* _Exercise material_:
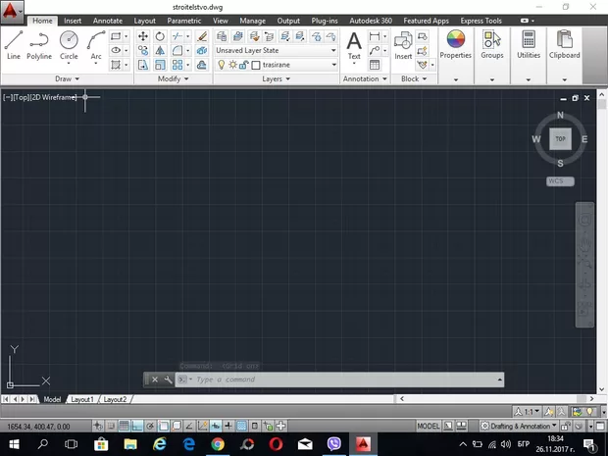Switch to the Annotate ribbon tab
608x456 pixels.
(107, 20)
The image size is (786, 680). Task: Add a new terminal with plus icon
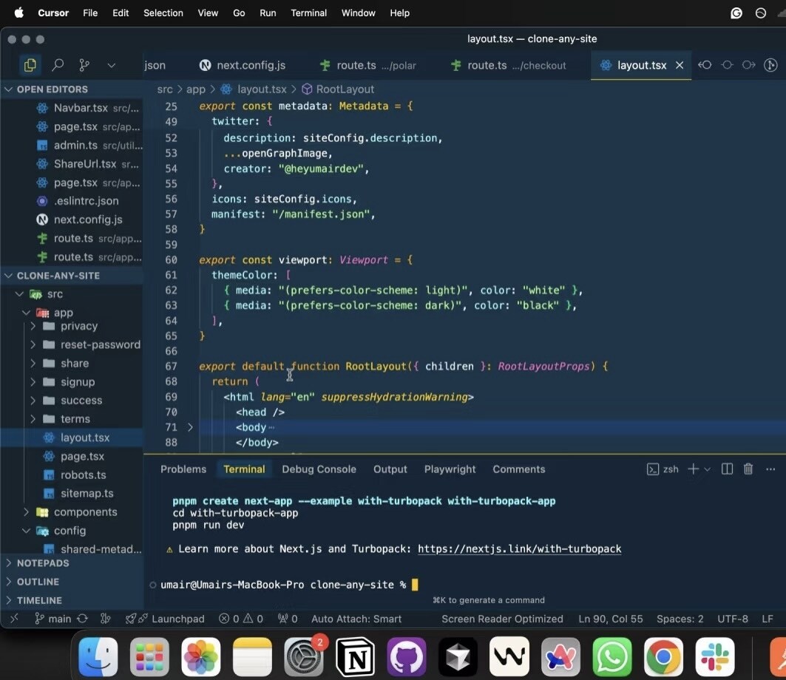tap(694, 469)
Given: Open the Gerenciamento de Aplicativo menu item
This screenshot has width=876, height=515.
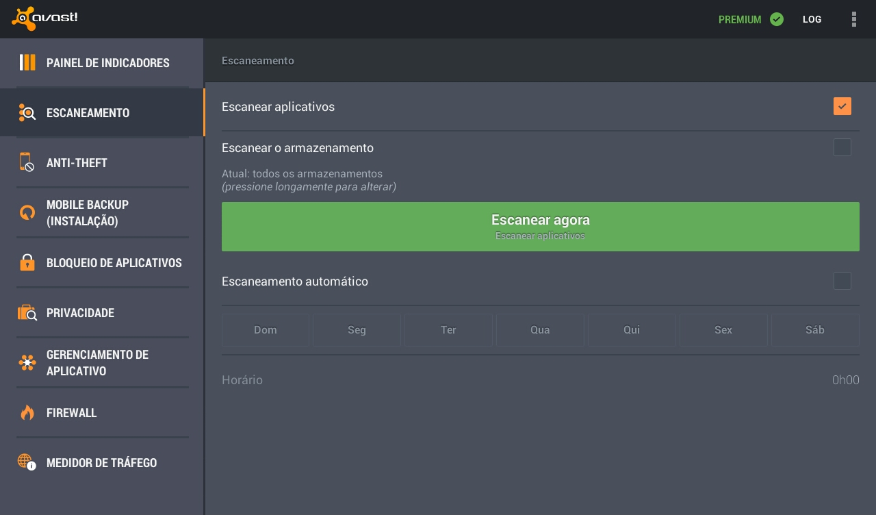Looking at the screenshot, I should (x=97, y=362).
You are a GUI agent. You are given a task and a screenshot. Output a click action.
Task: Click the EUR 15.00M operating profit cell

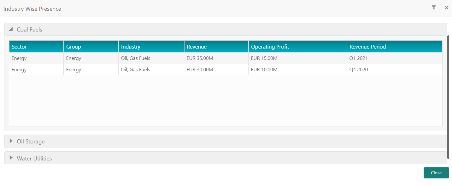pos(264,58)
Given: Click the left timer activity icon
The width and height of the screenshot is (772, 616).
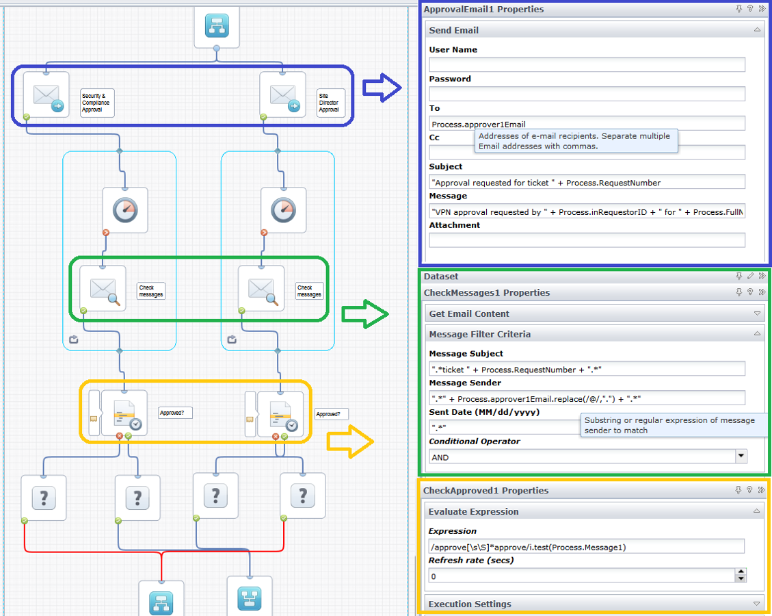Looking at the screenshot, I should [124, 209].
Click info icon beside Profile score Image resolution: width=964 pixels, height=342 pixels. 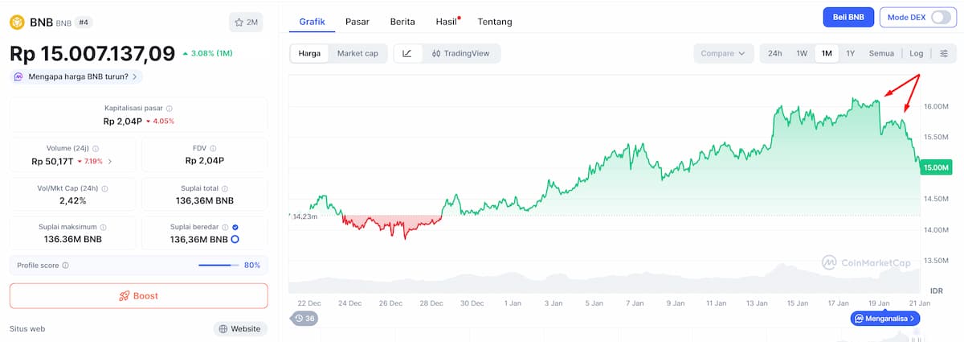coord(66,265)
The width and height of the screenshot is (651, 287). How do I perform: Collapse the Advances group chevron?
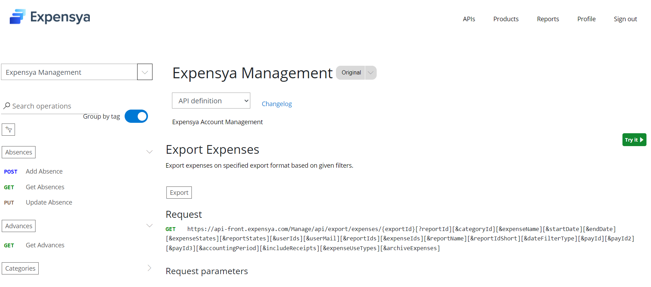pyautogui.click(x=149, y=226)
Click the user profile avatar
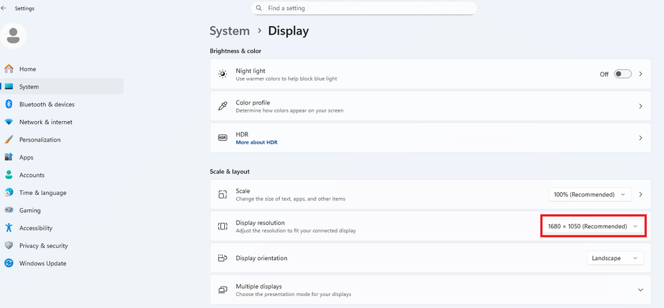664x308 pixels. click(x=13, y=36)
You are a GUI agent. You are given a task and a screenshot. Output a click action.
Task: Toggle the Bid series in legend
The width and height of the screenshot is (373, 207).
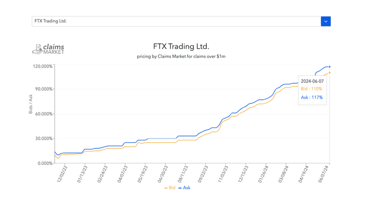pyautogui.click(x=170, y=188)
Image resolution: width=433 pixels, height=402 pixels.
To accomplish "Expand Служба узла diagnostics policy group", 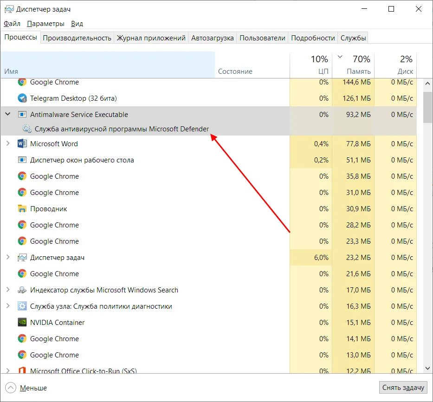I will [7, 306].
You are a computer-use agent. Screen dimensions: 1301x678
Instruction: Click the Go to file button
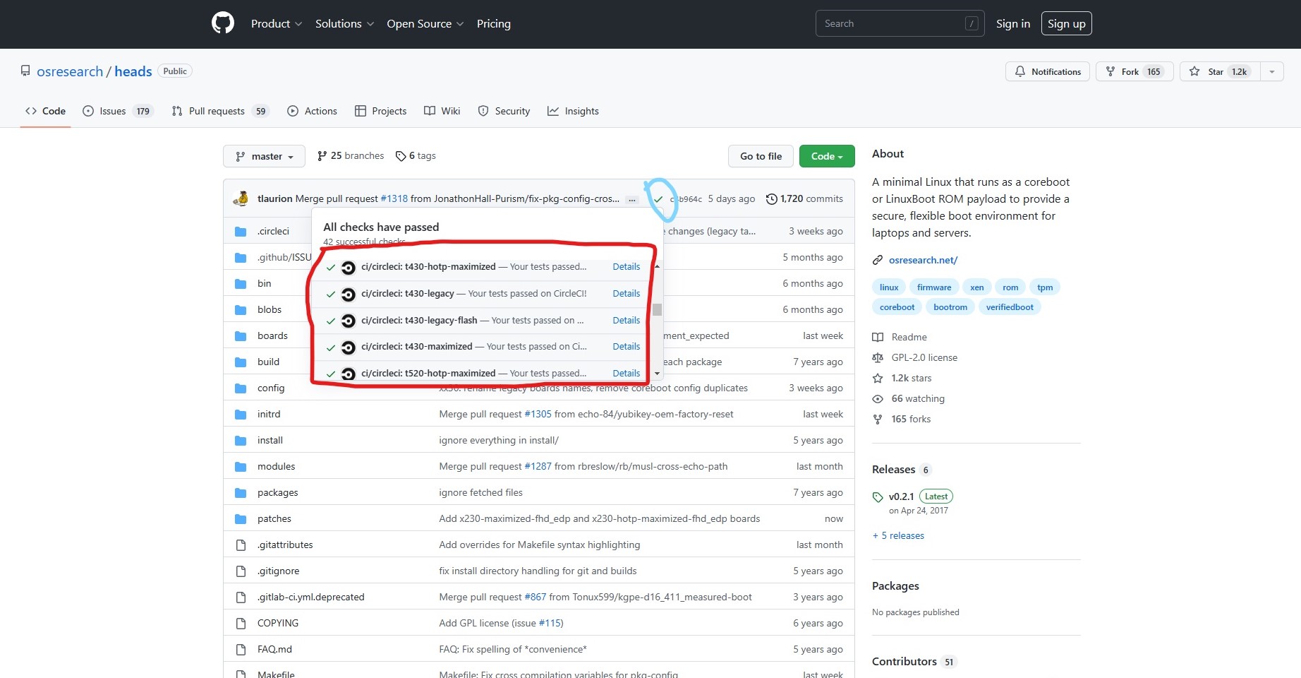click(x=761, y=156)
---
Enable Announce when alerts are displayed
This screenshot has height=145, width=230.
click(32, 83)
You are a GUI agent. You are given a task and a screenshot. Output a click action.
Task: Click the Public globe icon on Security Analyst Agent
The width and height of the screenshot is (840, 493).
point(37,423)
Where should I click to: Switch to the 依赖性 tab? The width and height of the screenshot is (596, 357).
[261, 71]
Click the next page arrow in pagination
* * *
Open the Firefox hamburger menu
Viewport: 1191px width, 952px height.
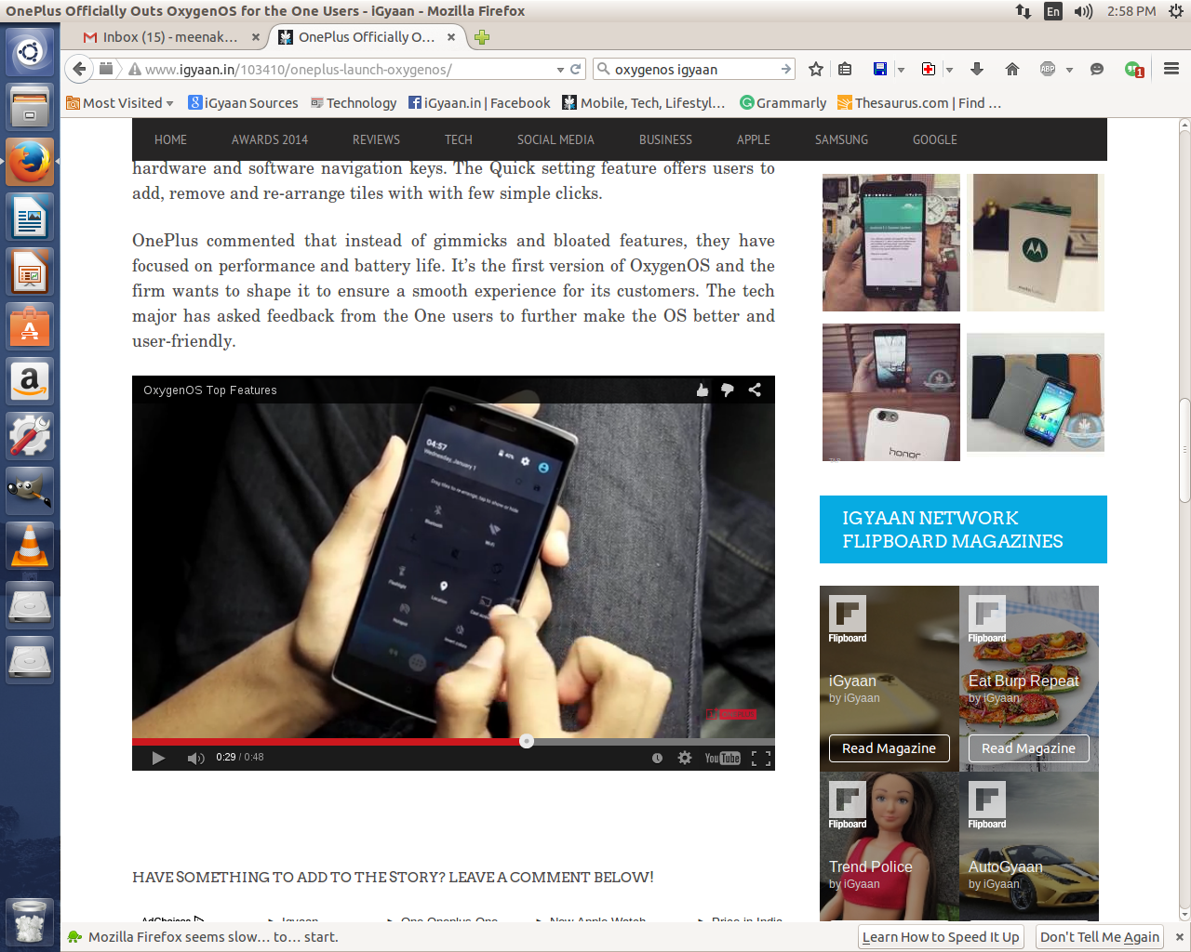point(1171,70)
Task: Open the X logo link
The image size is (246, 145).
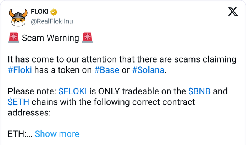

* _Exercise prompt_: Looking at the entries above, state the number of lines that contain "Open" and add nothing more.

* _Task response_: 3